2.6 黄芪甲苷显著促进脓毒症小鼠肾组织SIRT1信号表达及凋亡水平

与sham组相比，CLP组小鼠肾组织中SIRT1蛋白的表达及去乙酰化活性均显著降低(P<0.05)，Bax、Caspase-3表达水平显著增加(P<0.05)；与CLP组相比，CLP+AS-Ⅳ组小鼠肾组织中SIRT1蛋白的表达及去乙酰化活性均显著增加(P<0.05)，Bax、Caspase-3表达水平显著降低(P<0.05)；而与sham组相比，sham+AS-Ⅳ组小鼠肾组织中SIRT1蛋白的表达及去乙酰化活性、Bax、Caspase-3表达水平差异无统计学意义(P>0.05，见图6)。提示黄芪甲苷能够促进脓毒症小鼠肾组织SIRT1信号表达及凋亡水平。

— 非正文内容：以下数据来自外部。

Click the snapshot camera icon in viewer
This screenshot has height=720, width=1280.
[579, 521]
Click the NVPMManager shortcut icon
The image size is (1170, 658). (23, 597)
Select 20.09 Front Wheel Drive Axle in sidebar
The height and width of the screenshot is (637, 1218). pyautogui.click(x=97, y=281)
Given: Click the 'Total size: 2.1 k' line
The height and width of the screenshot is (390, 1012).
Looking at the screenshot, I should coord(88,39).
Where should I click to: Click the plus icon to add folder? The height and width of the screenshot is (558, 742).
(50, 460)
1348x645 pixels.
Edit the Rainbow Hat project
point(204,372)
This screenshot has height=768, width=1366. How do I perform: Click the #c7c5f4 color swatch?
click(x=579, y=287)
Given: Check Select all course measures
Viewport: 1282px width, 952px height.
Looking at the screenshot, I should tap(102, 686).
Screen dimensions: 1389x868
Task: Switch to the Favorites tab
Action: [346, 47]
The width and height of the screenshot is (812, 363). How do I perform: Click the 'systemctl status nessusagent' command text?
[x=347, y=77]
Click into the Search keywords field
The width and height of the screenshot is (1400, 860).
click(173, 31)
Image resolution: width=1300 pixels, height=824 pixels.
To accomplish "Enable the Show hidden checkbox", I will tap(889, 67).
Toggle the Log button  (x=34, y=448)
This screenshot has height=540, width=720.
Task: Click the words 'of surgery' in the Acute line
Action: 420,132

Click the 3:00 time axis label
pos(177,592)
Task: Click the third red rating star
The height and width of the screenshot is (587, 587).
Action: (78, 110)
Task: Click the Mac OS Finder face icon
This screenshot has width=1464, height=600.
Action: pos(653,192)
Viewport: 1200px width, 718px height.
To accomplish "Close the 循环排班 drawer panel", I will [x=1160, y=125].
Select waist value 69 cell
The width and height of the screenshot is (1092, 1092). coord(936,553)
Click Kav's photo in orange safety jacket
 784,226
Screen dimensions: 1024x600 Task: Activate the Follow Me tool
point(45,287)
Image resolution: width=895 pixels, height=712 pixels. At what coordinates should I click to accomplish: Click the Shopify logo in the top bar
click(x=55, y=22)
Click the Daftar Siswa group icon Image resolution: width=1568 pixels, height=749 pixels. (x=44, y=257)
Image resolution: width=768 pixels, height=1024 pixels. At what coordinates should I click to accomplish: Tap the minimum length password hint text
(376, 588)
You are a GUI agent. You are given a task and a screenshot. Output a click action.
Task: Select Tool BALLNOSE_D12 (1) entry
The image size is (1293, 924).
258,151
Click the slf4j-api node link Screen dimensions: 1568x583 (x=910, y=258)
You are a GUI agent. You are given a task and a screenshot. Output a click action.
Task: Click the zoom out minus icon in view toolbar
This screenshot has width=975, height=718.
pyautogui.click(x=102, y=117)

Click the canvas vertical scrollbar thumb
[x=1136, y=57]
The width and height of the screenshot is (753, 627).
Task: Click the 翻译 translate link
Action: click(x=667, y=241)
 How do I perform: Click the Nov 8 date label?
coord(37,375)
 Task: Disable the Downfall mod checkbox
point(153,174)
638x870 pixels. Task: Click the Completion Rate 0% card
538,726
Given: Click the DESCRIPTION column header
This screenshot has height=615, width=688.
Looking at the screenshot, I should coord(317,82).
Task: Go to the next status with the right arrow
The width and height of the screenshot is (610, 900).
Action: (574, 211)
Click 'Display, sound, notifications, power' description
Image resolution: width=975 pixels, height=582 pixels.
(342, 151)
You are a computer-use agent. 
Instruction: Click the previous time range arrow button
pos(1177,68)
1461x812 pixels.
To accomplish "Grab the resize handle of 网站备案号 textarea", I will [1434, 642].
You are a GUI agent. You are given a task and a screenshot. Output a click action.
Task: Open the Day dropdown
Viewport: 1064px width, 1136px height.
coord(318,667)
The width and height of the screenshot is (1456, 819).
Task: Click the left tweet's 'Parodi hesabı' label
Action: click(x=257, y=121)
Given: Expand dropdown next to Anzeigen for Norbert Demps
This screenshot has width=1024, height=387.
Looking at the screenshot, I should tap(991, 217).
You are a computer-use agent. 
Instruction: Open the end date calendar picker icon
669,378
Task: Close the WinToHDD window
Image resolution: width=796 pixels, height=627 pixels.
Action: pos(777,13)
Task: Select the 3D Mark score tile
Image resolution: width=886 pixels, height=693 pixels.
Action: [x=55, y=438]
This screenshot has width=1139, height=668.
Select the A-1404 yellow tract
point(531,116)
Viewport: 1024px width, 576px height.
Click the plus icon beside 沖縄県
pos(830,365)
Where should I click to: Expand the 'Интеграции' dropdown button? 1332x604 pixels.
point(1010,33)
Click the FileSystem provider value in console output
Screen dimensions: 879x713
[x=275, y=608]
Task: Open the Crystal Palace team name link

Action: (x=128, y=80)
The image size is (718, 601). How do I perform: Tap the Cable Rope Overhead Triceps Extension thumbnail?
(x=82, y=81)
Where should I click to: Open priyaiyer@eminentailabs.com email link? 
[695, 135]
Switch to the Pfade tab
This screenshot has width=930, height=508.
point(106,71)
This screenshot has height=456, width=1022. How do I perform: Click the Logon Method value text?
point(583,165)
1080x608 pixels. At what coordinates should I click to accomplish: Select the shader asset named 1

与sham组相比，*P<0.05；与CLP组相比，#P<0.05图6 蛋白免疫印迹检测各组小鼠肾组织SIRT1信号表达Figure 6 SIRT1 signal expression in renal tissue in each group by Western blot

3 讨论

急性肾损伤是一种复杂的临床综合征，其定义为血清肌酐水平的快速增加和肾脏排泄功能的突然丧失，被视为与重症患者死亡率升高相关的主要公共卫生问题[10,11]。尽管肾脏替代疗法取得了技术进步，但大多数患者仍然存在不良结果和严重的肾功能损害[3]。据报道，脓毒症是危重患者急性肾损伤的重要诱因。比较研究表明，脓毒症诱导的急性肾损伤患者其肾功能变化更明显，肾脏组织学变化更剧烈，且总死亡率更高[12]。因此，迫切需要开发有效的治疗策略来缓解并改善这种严重临床并发症的预后。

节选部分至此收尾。